**AIM OF THE TASK**. Every line in the listing below from the one with "Press (284, 555)" through the one with "Game Previews & Reviews (307, 529)" is to be reproduced exactly, both ends included; leave out the rest.

>>>>

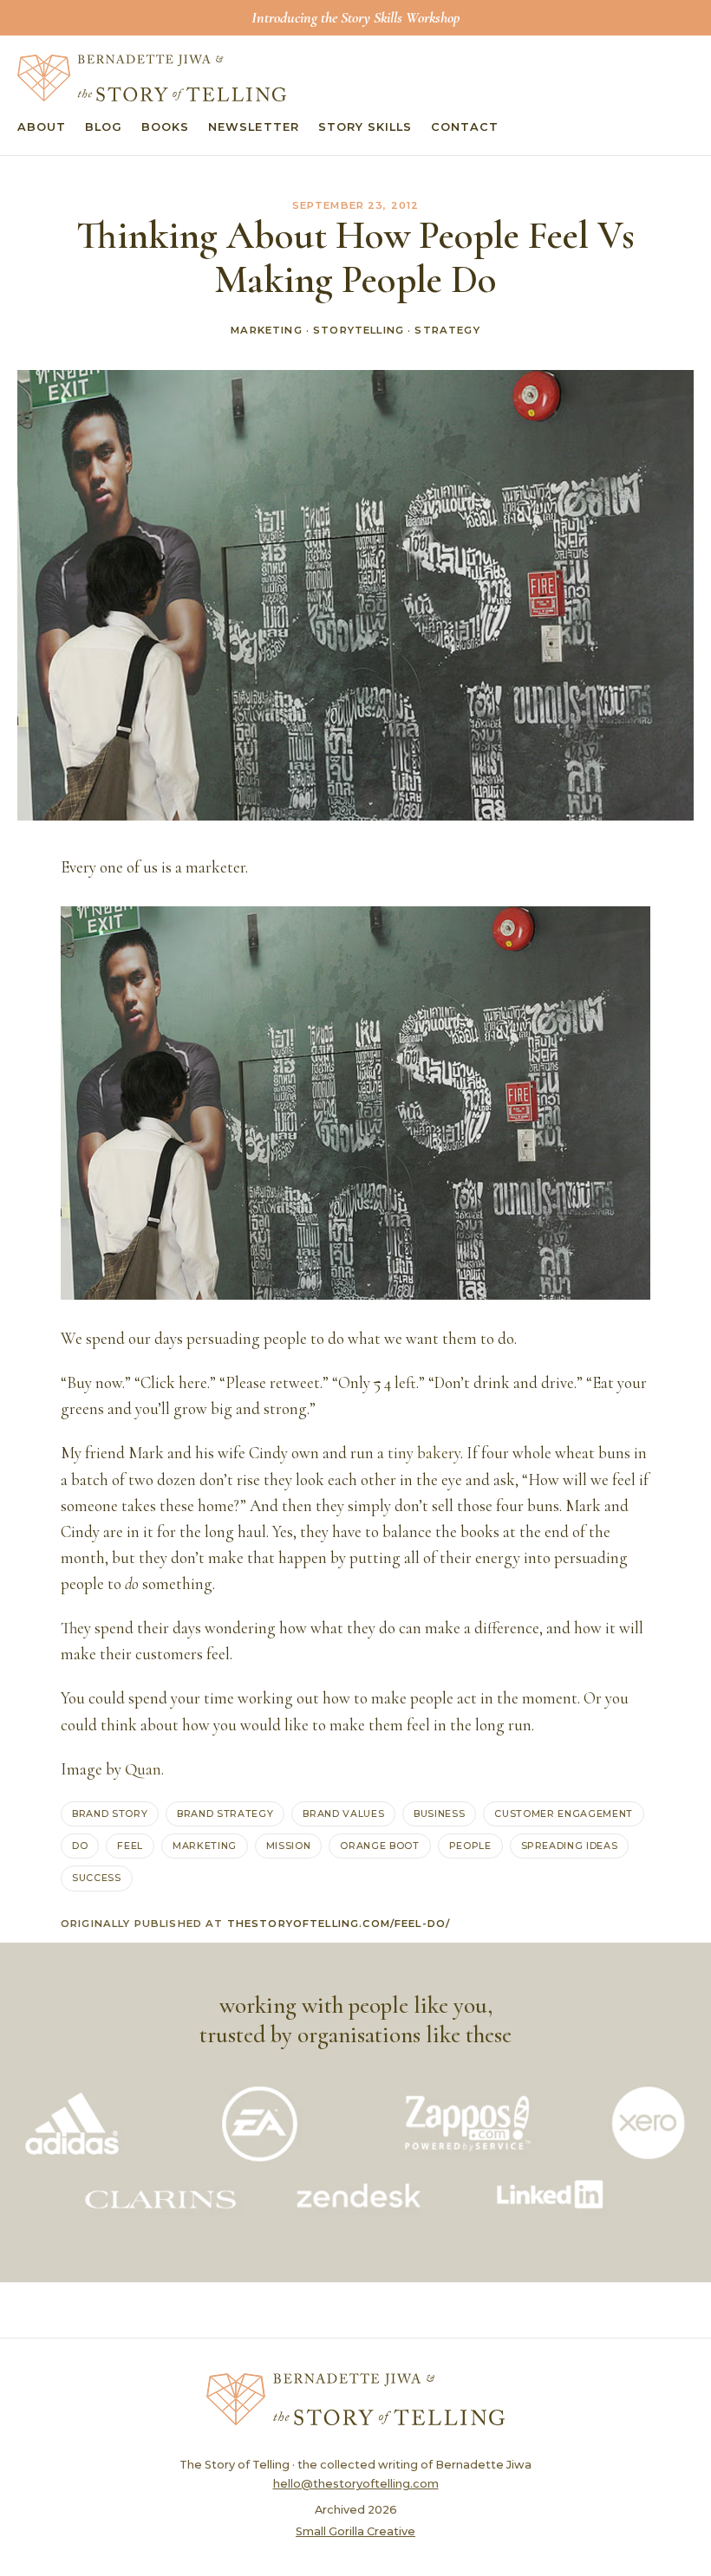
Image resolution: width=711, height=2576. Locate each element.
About (41, 126)
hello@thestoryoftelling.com (356, 2483)
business (439, 1813)
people (470, 1846)
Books (165, 126)
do (80, 1846)
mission (288, 1846)
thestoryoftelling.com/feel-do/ (339, 1923)
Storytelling (358, 330)
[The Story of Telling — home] (151, 78)
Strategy (446, 330)
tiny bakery (424, 1453)
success (96, 1878)
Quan (143, 1769)
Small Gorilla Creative (355, 2531)
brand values (343, 1813)
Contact (465, 126)
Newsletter (253, 126)
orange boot (379, 1846)
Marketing (266, 330)
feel (130, 1846)
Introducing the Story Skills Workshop (355, 17)
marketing (205, 1846)
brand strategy (225, 1813)
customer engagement (563, 1813)
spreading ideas (569, 1846)
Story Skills (365, 126)
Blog (103, 126)
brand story (109, 1813)
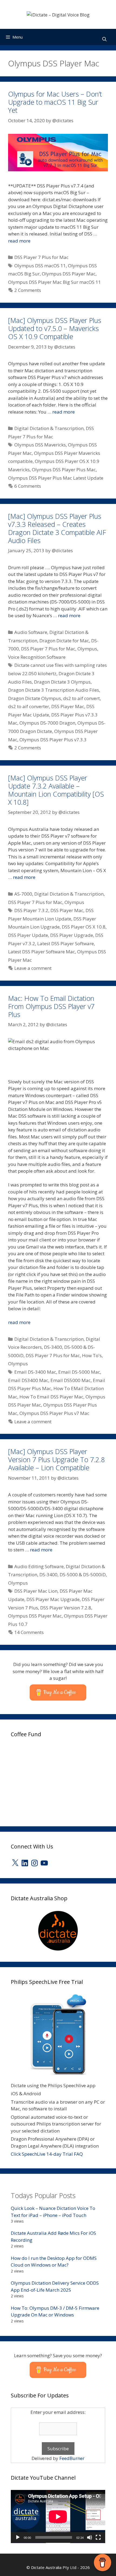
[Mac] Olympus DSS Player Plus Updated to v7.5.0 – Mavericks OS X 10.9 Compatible (54, 328)
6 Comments (27, 486)
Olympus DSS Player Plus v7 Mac (54, 1413)
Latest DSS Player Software (65, 943)
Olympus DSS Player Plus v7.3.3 (53, 739)
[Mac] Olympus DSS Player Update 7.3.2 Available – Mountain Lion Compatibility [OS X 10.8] (56, 790)
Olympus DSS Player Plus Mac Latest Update (55, 478)
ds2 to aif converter (28, 706)
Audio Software (30, 632)
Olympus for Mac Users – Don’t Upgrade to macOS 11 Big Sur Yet (55, 102)
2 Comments (27, 290)
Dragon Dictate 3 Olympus (62, 682)
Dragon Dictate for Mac (64, 640)
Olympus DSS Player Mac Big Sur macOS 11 (54, 282)
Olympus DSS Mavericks (40, 445)
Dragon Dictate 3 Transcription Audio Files (53, 690)
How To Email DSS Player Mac (51, 1397)
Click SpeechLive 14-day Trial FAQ (47, 2154)
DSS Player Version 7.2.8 (65, 1608)
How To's (92, 1355)
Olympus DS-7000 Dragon (47, 723)
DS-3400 (53, 1347)
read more (19, 241)
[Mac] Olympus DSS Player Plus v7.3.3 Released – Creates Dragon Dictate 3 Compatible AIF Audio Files (57, 528)
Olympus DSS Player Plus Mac (64, 469)
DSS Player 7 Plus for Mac (41, 257)
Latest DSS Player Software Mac (41, 951)
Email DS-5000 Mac (79, 1372)
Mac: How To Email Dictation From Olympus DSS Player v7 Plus (51, 1006)
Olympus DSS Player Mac (68, 274)
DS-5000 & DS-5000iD (83, 1574)
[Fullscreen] (98, 2537)
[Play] (18, 2537)
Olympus (87, 649)
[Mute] (89, 2537)
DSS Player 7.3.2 (31, 910)
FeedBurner (71, 2458)
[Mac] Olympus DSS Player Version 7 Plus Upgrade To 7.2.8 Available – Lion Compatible (56, 1459)
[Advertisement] (51, 1780)
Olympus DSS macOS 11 (40, 265)
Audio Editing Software (39, 1566)
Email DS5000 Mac (70, 1380)
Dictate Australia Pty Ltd (53, 2567)
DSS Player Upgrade (71, 935)
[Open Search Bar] (104, 39)
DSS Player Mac (67, 706)
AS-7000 (23, 894)
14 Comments (29, 1632)
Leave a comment (33, 968)
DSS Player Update (28, 935)
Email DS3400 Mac (28, 1380)
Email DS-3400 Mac (35, 1372)
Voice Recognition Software (37, 657)
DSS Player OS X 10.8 (83, 927)
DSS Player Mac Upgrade (53, 1599)
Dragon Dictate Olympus (34, 698)
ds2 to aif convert (81, 698)
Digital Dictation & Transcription (49, 428)
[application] (58, 2516)
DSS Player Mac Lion (35, 1591)
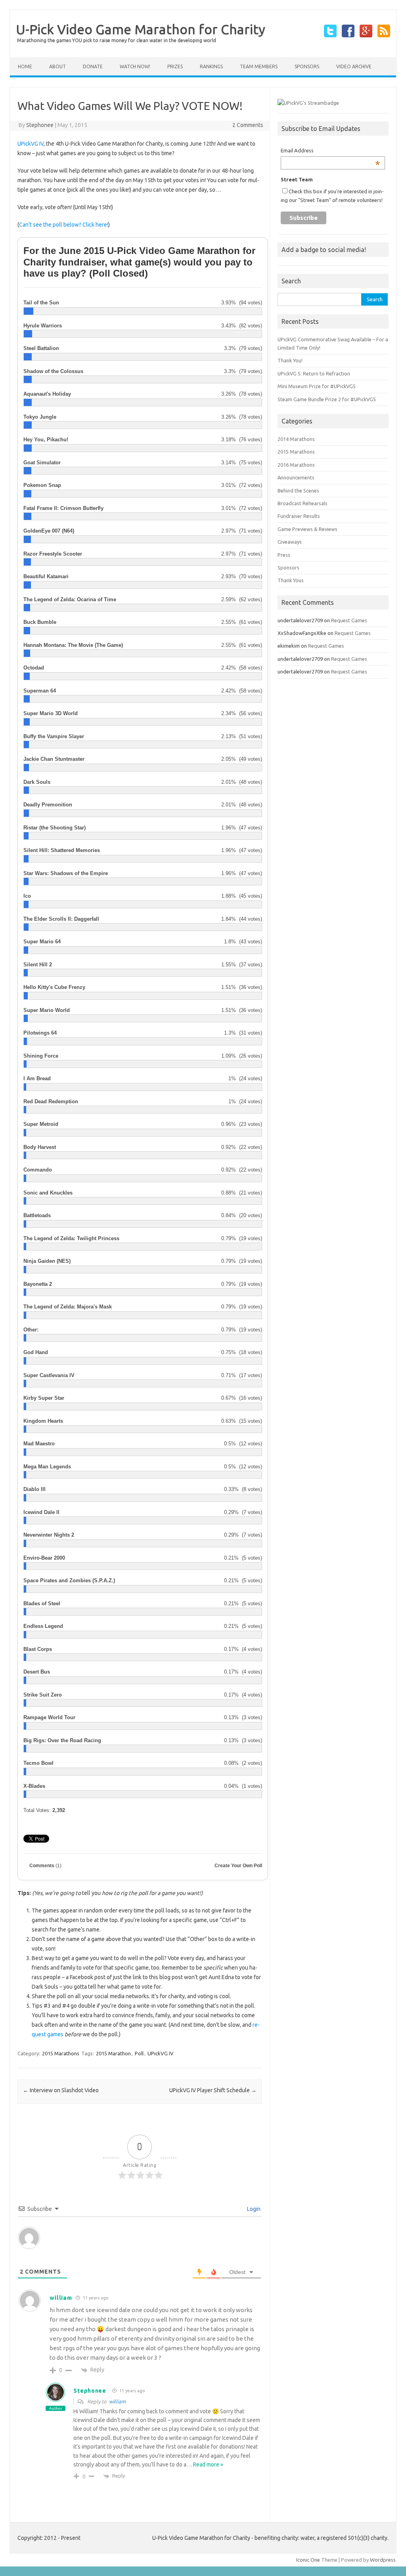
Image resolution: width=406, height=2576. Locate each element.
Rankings (211, 66)
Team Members (259, 66)
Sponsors (307, 66)
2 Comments (247, 125)
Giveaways (290, 541)
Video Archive (354, 66)
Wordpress (383, 2560)
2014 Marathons (296, 439)
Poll (139, 2053)
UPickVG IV (30, 143)
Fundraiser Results (299, 516)
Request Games (349, 620)
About (57, 66)
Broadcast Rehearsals (302, 503)
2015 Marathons (60, 2053)
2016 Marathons (296, 464)
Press (284, 555)
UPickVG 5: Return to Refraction (314, 373)
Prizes (175, 66)
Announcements (296, 477)
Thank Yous (291, 580)
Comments (45, 1865)
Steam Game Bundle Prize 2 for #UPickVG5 (327, 399)
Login (253, 2209)
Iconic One (308, 2560)
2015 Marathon (113, 2053)
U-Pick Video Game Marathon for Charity (140, 29)
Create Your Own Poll (238, 1865)
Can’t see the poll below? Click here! (63, 224)
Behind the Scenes (298, 490)
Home (25, 66)
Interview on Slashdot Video (61, 2090)
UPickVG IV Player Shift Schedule (213, 2090)
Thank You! (290, 360)
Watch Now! (135, 66)
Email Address (330, 151)
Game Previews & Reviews (307, 529)
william (117, 2401)
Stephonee (40, 125)
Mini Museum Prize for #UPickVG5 (317, 386)
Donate (93, 66)
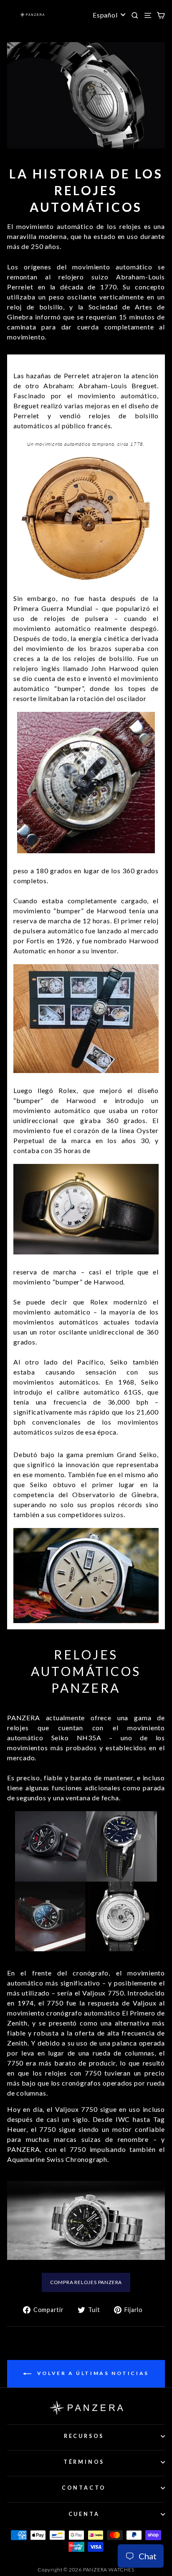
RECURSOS (84, 2436)
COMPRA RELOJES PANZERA (86, 2282)
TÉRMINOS (83, 2462)
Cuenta (84, 2514)
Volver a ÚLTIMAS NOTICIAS (92, 2373)
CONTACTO (84, 2488)
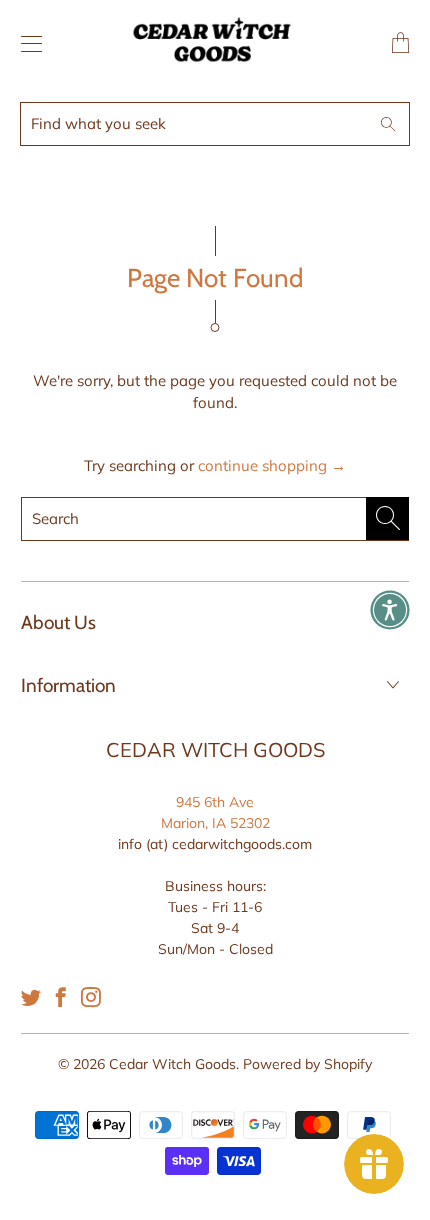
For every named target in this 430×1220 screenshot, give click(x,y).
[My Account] (26, 43)
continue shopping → (272, 465)
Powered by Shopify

<<<<

**RESULT OF THIS TASK**.
Press (284, 555)
UPickVG 5: Return to Refraction (314, 373)
Prizes (175, 66)
Announcements (296, 477)
Thank Yous (291, 580)
Comments (45, 1865)
Steam Game Bundle Prize 2 for #UPickVG5 (327, 399)
Login (253, 2209)
Iconic One (308, 2560)
2015 Marathon (113, 2053)
U-Pick Video Game Marathon for Charity (140, 29)
Create Your Own Poll (238, 1865)
Can’t see the poll below? Click here! (63, 224)
Behind the Scenes (298, 490)
Home (25, 66)
Interview on Slashdot Video (61, 2090)
UPickVG IV Player Shift Schedule (213, 2090)
Thank You! (290, 360)
Watch Now! (135, 66)
Email Address (330, 151)
Game Previews & Reviews (307, 529)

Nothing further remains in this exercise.